Pourquoi il ne faut jamais suivre le troupeau en trading

Pourquoi il ne faut jamais suivre le troupeau en trading

En mars 2000, 99 % des analystes financiers étaient acheteurs. Est-ce par malhonnêteté ou une manipulation généralisée ? Difficile à croire surtout que l’on parle de milliers d’analystes… Par ailleurs, ces analystes ont souvent pas mal d’ego et feront tout pour ne pas être discrédités.  Mais ce qu’il faut comprendre c’est que pour un analyste financier, « mieux vaut avoir tort avec la masse que raison seul ». Il coûte cher d’aller contre le consensus dominant car si on est le seul à se tromper, on risque d’être lourdement discrédité.

Dans certains cas, l’analyste doit presque aller dans le sens de son client sous peine d’être considéré comme un rabat-joie. L’ancien président de la Société française des analystes financiers (SFAF), Bernard Coupez, l’évoque ainsi : « Certains patrons de bureaux d’études me disaient en 1999 et en 2000 que leurs analystes commençaient à perdre toute crédibilité : en dépit de leurs bons diagnostics sur les entreprises, personne ne voulait plus les écouter car leurs raisonnements étaient trop prudents. La parole est actuellement à des opérateurs de marché plus ambitieux et enthousiastes, ou qui raisonnent à plus court terme »

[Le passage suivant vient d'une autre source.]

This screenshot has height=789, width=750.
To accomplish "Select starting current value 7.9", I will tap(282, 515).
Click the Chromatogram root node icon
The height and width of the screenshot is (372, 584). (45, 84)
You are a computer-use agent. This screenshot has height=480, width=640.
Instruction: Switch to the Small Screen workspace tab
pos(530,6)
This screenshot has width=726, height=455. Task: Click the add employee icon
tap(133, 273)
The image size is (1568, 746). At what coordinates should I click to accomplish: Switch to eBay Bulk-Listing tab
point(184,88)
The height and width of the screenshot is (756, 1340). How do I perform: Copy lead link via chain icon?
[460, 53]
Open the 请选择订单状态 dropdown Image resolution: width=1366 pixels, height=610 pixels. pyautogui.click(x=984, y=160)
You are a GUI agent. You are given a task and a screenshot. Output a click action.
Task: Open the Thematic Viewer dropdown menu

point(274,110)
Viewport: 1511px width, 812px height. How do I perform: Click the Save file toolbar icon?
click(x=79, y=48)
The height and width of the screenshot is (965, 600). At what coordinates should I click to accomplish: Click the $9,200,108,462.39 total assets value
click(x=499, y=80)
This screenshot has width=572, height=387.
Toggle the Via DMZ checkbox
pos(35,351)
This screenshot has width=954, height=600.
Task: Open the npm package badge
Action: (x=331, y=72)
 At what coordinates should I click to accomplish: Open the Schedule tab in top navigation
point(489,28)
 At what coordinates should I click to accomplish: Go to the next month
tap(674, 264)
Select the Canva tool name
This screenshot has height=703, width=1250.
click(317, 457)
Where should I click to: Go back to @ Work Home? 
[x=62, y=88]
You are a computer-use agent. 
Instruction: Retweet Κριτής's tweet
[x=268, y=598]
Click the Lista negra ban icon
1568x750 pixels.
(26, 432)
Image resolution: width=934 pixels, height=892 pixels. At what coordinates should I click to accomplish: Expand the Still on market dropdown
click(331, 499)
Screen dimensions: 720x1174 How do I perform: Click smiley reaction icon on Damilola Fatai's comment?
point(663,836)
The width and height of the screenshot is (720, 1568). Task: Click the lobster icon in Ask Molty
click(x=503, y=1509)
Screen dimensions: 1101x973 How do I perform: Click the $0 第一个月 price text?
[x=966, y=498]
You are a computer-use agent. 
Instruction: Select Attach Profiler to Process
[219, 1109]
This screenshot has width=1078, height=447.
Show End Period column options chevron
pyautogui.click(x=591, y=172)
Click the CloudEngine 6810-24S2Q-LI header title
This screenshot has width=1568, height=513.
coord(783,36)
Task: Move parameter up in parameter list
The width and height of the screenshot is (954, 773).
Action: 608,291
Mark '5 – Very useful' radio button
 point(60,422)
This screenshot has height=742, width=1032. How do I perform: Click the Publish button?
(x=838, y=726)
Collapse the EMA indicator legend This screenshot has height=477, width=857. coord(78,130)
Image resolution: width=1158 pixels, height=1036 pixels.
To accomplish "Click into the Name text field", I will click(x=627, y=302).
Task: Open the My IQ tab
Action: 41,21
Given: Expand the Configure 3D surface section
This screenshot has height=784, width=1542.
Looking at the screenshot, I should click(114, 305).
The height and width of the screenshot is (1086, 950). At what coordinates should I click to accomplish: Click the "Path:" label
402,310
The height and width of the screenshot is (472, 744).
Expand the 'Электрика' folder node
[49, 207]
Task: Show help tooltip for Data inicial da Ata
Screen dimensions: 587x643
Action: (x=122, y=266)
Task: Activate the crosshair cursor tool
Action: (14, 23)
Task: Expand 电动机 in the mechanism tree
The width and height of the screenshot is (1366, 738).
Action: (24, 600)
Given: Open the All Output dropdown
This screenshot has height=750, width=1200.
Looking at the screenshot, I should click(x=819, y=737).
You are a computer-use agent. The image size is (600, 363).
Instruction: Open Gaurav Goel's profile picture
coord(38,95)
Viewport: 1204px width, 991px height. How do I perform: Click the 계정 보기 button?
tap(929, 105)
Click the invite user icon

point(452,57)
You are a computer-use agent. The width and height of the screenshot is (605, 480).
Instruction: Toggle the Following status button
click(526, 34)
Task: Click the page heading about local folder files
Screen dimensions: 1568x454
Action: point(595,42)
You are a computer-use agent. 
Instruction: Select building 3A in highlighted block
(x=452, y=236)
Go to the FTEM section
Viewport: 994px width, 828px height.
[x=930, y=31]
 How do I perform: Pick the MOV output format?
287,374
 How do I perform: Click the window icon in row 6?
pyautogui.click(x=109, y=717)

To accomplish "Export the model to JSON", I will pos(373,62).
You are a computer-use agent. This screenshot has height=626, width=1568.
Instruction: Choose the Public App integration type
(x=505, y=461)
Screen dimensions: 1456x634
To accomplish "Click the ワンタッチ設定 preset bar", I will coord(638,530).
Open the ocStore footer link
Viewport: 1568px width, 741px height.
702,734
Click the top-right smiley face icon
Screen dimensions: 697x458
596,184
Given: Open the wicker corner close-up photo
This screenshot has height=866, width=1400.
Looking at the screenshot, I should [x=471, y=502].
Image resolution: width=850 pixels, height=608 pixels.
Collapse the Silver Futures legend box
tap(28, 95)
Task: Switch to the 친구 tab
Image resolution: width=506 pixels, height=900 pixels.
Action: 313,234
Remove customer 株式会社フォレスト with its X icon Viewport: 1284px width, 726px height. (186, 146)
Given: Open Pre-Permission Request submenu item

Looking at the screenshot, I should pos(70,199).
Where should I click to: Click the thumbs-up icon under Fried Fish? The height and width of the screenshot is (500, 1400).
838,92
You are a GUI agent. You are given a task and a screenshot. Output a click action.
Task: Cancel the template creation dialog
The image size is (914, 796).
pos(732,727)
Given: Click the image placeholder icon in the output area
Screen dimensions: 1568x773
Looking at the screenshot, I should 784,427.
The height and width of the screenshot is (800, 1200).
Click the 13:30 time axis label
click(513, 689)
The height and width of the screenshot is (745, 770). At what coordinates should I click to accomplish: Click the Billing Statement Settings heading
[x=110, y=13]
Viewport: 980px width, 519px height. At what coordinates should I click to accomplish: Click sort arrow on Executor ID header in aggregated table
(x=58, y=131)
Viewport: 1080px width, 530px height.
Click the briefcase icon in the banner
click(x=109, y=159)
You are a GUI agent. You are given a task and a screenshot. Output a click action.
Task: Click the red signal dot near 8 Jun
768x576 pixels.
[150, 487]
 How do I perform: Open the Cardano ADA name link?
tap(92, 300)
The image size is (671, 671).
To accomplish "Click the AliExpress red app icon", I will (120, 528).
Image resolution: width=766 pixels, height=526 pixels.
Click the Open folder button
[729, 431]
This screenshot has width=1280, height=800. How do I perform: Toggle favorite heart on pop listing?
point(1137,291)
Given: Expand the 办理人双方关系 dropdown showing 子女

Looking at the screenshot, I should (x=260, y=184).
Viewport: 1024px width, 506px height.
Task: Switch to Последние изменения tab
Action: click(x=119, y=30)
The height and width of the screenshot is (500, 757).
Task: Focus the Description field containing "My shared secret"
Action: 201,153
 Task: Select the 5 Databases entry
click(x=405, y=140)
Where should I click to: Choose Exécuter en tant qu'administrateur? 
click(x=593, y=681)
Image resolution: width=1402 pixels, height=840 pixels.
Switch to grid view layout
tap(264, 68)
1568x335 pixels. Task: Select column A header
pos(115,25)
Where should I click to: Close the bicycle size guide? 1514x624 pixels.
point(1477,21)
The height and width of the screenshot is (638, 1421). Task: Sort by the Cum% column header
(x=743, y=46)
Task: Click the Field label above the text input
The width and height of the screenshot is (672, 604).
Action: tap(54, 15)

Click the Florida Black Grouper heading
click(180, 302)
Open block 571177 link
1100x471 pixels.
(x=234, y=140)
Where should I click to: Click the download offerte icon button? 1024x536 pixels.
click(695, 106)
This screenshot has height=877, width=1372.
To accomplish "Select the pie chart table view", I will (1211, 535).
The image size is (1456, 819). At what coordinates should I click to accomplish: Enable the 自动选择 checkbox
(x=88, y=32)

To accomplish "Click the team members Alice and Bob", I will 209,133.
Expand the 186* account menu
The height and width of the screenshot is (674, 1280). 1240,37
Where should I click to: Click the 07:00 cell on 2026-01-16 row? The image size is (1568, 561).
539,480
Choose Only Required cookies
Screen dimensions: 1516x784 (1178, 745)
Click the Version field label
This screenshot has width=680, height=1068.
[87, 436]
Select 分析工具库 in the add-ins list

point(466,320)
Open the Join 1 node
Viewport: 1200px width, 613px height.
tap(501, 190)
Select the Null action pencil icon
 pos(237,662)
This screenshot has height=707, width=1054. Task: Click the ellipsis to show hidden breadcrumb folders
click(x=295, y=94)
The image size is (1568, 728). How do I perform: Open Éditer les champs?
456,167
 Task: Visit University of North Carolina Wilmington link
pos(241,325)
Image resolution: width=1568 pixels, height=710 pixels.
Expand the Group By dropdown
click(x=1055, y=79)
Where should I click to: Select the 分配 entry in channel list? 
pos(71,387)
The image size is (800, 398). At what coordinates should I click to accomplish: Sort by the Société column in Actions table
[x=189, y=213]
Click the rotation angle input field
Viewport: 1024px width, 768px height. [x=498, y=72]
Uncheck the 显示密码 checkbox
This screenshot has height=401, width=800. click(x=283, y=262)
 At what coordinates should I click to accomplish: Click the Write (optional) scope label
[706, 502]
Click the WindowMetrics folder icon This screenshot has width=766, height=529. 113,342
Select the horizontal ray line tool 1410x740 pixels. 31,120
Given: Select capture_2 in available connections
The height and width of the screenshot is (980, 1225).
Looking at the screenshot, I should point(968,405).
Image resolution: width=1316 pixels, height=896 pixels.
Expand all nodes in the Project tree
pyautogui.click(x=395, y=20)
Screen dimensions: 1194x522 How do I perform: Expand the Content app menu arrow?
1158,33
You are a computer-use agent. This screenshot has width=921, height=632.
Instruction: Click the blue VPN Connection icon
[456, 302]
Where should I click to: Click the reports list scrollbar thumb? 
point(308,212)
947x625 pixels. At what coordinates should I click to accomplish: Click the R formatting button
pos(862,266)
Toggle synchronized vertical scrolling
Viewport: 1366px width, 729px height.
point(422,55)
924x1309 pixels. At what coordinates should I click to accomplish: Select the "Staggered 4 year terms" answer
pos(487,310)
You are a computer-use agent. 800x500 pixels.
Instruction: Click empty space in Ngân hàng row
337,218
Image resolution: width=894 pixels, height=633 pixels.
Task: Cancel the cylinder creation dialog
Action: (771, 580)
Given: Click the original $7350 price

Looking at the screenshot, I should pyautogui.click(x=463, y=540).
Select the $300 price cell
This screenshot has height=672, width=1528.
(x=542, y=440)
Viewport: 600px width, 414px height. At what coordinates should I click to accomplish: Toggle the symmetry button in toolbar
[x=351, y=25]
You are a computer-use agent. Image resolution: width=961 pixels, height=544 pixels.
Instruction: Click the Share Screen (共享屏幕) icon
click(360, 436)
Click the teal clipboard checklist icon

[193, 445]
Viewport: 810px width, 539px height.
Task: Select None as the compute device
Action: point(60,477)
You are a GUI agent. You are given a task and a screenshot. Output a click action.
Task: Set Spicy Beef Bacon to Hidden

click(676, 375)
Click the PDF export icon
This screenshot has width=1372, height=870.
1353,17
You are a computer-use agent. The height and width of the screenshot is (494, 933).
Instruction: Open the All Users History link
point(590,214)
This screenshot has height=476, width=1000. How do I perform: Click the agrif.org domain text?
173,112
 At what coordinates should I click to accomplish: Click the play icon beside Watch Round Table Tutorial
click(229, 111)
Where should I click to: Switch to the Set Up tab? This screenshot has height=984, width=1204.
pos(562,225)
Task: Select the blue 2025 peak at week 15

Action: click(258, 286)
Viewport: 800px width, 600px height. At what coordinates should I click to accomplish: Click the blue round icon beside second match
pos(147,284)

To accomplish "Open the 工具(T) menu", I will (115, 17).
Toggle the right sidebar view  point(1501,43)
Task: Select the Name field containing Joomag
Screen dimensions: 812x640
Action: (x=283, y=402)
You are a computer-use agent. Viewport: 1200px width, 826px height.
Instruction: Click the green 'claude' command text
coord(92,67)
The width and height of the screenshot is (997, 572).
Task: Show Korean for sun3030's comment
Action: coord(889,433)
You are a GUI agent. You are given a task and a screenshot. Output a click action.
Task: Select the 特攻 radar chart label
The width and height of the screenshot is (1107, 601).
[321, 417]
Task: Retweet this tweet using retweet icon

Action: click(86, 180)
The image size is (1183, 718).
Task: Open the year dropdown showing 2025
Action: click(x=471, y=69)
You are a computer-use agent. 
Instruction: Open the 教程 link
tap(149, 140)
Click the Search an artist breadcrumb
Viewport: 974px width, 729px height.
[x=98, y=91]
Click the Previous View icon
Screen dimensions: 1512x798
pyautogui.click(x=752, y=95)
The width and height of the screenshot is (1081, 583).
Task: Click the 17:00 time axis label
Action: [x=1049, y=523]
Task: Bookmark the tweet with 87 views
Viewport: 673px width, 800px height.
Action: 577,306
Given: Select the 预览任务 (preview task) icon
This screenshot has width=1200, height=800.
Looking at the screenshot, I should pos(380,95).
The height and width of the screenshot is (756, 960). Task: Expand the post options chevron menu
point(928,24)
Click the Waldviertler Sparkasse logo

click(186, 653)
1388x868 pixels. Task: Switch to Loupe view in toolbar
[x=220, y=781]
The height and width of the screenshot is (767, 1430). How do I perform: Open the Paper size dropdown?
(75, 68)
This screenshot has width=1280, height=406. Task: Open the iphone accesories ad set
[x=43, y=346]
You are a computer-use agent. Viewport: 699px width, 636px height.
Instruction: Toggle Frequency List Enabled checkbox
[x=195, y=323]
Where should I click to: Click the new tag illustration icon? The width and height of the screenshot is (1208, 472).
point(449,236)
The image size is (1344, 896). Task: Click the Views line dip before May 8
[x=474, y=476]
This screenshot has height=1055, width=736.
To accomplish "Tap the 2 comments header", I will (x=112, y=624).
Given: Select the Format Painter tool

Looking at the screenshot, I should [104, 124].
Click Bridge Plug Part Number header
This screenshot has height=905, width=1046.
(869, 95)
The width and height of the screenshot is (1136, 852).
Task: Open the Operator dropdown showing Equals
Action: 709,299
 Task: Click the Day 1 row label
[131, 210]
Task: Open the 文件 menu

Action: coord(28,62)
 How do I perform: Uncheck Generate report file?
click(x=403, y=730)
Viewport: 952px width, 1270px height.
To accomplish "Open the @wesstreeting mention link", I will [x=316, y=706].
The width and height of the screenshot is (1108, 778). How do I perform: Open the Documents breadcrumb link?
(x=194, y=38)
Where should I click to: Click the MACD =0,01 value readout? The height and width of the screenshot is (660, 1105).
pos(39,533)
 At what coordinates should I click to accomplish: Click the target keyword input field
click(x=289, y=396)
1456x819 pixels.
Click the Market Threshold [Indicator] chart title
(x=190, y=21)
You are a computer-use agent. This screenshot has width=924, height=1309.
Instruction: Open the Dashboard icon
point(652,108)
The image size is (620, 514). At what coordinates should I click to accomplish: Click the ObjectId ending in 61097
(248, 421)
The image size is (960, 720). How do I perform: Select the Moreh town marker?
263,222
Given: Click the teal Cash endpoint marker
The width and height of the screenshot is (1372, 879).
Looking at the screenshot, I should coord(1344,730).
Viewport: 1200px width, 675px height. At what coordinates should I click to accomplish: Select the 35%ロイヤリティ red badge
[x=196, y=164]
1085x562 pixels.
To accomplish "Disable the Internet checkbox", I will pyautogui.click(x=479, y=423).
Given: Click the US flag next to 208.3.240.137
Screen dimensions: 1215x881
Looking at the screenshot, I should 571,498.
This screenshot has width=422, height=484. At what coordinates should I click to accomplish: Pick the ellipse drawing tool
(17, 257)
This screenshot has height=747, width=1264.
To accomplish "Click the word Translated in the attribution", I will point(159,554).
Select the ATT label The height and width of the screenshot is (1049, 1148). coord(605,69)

Lors de la même conférence, Frédéric Leroux, éditorialiste à l’AGEFI, assimilera les analystes financiers à des commissaires-priseurs : « C’est plutôt la hausse incroyable des marchés qui a rendu les analystes fous en même temps que tout le monde. L’analyste a dû se transformer, sous la pression de ses clients, en commissaire-priseur. Le but poursuivi n’était pas d’expliquer ce que devait valoir un titre, mais plutôt pourquoi le marché estimait que le titre valait son cours »

Plutôt que de parler de malhonnêteté des experts financiers, nous sommes plus confrontés à un problème de compétence (les fondamentaux sont souvent insuffisants pour mener un bon diagnostic financier). À cela s’ajoute une certaine pression de leur environnement :

  • Les analystes doivent toujours avoir un avis. Les journalistes, mais également le grand public leur demandent de se prononcer sur l’évolution probable des marchés ainsi que sur les titres qu’il faut privilégier.
  • L’avis de l’analyste doit correspondre à la croyance partagée à un moment donné par le grand public, sous peine d’être vu de manière condescendante.

Un exemple historique qui m’a beaucoup aide à mieux cerner le marché est celui du titre BULL. L’exemple du titre Bull montre de manière flagrante le mimétisme des analystes financiers. Lorsque le titre valait 25 €, le consensus des analystes financiers était à une écrasante majorité vendeur à juste titre : l’entreprise n’était pas en bonne santé et n’offrait pas de perspectives attrayantes par rapport à la concurrence.

Pourtant, la progression du titre attisait l’intérêt des analystes financiers. Il a suffi qu’un analyste financier passe acheteur sur le titre pour que tous les autres suivent. Étonnamment, la plupart d’entre eux (pourtant censés être des experts employés pour traquer ces anomalies) étaient acheteurs juste avant le fort retournement baissier qui suivit.